2009
De zegeningen van het evangelie zijn er voor iedereen
November 2009


De zegeningen van het evangelie zijn er voor iedereen

Gods kinderen kunnen zijn plan van geluk nu beter dan ooit begrijpen.

Afbeelding
Elder Joseph W. Sitati

Enkele weken geleden stonden ouderling Melvin R. Perkins, een gebiedszeventiger uit Alaska, en ik op het spreekgestoelte tijdens de conferentie van de ring Vancouver British Columbia (Canada). Met ontroerende stem moedigde hij de heiligen aan om zich het volgende voor te stellen: Een afstammeling van de mormoonse handkarpioniers en een bekeerling uit een verafgelegen Afrikaans land, die samen de Heer dienen.

Van het bescheiden begin in Fayette (New York), 180 jaar geleden, is De Kerk van Jezus Christus van de Heiligen der Laatste Dagen nu een wereldwijde godsdienst geworden. Ik sta hier als getuige van dat wonderbaarlijke werk. Ik bid dat de Geest van de Heer tijdens mijn toespraak bij u en bij mij zal zijn.

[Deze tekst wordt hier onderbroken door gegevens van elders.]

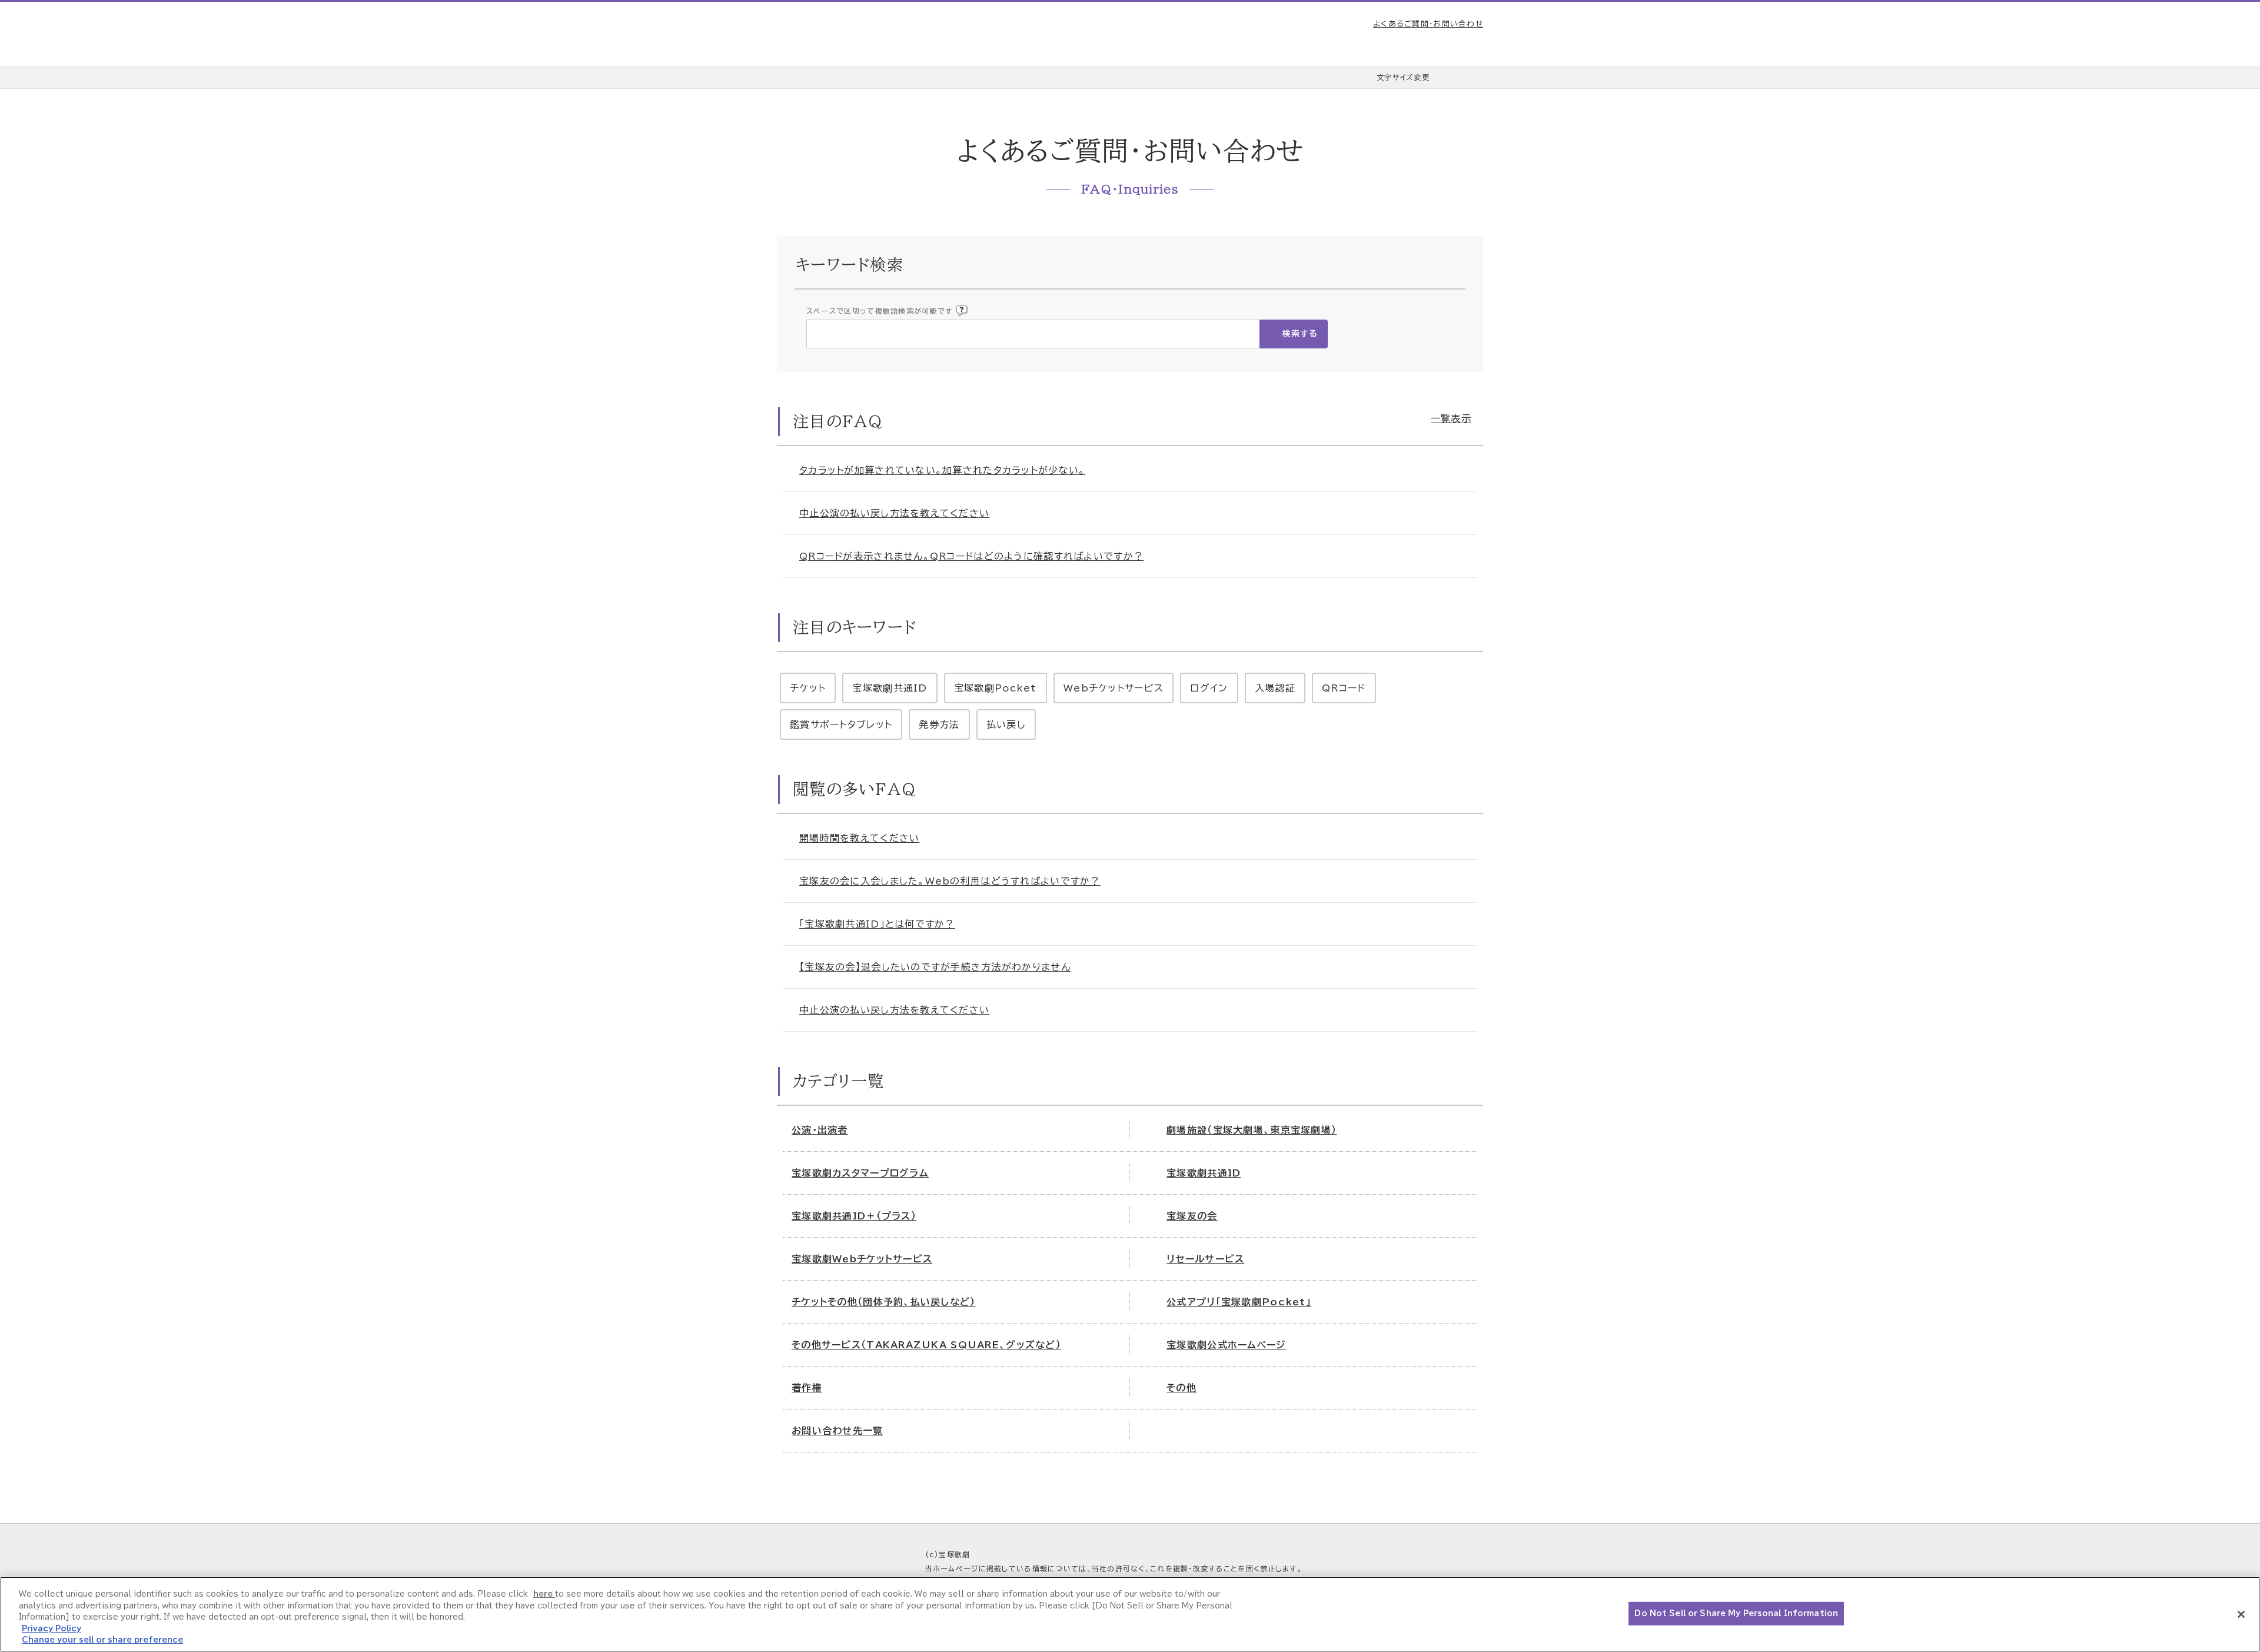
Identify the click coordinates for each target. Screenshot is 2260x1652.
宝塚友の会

Ik ben dankbaar voor de sleutels van openbaring in deze laatste bedeling. Doordat de hedendaagse profeten die sleutels sinds de herstelling gebruiken, kunnen Gods kinderen zijn plan van geluk nu beter dan ooit begrijpen.

De liefde van onze Vader in de hemel is overduidelijk nu de weg is geopend voor alle levenden en doden uit ieder land, nu en in de toekomst, om door het gebruik van hun keuzevrijheid in zijn tegenwoordigheid de verhoging te ontvangen. De norm is hetzelfde en ook de zegeningen zijn voor iedereen hetzelfde. God heeft bevestigd dat Hij geen aannemer des persoons is.

Het evangelie heeft zich op aarde uitgebreid zodat Gods doel verwezenlijkt kan worden om de onsterfelijkheid en het eeuwige leven van de mens tot stand te brengen.

Na de val sloten onze eerste voorouders, Adam en Eva, een eeuwig verbond met God voor hun eeuwig heil.1 Toen Adams kinderen zich vermenigvuldigden, kwamen er twee groepen tevoorschijn.

Een groep die door Henoch werd geleid, hield zich zo goed aan het verbond dat ze niet langer op aarde konden blijven. Dus nam de Heer ze tot Zich.2

De tweede groep was zo goddeloos geworden dat ze door de oordelen Gods werden getroffen. Ze verdronken in de zondvloed, waardoor alleen het gezin van Noach3, een rechtschapen nakomeling van Henoch4, overbleef.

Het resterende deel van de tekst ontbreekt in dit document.